Amendes pêche sans permis : montants réels

Amendes pêche sans permis : quels montants réels en eau douce ?

Contrairement à la rumeur, le “simple oubli” de permis ne se règle pas à l’amiable. La non-présentation immédiate de la carte de pêche entraîne une amende forfaitaire de 38 €, tandis que l’absence d’affiliation à une AAPPMA, l’absence de CPMA ou de carte valide expose jusqu’à 450 €. Condition naturelle → Comportement du poisson → Action adaptée : ce triptyque ne suffit pas si la base légale manque, car le contrôle prime sur la technique.

Exemple terrain : Luc commence au printemps sur une rivière de plaine, eau à 12 °C, turbidité modérée. Il embarque scie-peine un vif, mesure approximativement sa perche, mais oublie la carte au coffre. Résultat probable : rappel aux périodes d’ouverture et 38 € pour non-présentation. S’il n’est pas affilié, la note peut grimper à 450 €. Diagnostic rapide : avez-vous votre carte dématérialisée dans le téléphone ? Sans réseau, une capture d’écran datée suffit souvent lors du contrôle.

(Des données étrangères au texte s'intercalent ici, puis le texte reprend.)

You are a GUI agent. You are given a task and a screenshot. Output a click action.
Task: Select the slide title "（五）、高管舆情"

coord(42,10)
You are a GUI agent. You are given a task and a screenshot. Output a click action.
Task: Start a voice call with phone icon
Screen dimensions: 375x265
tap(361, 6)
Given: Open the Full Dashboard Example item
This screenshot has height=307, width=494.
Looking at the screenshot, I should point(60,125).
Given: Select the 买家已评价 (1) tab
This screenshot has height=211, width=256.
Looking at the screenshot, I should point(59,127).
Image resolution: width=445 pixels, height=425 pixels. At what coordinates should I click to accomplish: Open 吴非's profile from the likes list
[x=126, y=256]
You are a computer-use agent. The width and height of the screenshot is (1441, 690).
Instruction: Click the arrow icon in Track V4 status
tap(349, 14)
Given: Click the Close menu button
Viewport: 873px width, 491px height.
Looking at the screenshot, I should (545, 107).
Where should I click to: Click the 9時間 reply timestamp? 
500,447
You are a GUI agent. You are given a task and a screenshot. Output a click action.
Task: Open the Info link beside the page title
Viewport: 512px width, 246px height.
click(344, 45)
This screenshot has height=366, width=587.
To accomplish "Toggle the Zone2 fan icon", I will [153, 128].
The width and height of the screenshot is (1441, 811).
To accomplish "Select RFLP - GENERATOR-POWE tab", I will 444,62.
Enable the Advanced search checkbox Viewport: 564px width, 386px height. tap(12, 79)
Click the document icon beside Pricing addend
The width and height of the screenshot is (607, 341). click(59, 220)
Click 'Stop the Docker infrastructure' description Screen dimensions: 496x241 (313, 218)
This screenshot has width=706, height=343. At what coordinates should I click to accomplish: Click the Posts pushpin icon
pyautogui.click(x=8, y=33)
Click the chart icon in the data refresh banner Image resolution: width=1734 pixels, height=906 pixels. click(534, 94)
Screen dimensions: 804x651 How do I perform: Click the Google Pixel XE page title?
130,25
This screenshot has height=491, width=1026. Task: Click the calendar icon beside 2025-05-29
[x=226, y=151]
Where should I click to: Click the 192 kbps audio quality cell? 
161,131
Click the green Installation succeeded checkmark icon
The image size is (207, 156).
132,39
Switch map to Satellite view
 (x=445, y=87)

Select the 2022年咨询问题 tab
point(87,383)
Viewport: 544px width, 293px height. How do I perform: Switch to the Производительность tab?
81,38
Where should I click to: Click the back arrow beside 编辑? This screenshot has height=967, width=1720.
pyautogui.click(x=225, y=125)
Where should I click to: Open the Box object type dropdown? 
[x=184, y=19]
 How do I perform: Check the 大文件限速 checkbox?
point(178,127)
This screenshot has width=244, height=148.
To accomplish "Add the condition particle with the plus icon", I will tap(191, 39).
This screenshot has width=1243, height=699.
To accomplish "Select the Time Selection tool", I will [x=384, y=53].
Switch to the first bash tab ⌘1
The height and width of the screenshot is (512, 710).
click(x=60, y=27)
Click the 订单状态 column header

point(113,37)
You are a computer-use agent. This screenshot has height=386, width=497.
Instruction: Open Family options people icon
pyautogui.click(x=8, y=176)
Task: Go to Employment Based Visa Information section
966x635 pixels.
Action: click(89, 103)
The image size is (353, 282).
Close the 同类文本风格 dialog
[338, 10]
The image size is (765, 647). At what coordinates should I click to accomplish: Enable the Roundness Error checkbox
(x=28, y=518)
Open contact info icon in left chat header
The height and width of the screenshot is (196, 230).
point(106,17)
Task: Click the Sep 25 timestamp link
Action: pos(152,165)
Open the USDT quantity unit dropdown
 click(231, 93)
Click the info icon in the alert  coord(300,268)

Définitions utiles : AAPPMA est l’association locale qui gère le parcours et la surveillance ; la CPMA (cotisation pêche et milieu aquatique) finance la protection des milieux. Les taquineries entre amis sur la “chance” n’effacent pas l’exigence : taille légale, heures et zones. Observez d’abord l’affichage en aval du pont, puis pêchez. La régularité administrative est l’alliée la plus rentable.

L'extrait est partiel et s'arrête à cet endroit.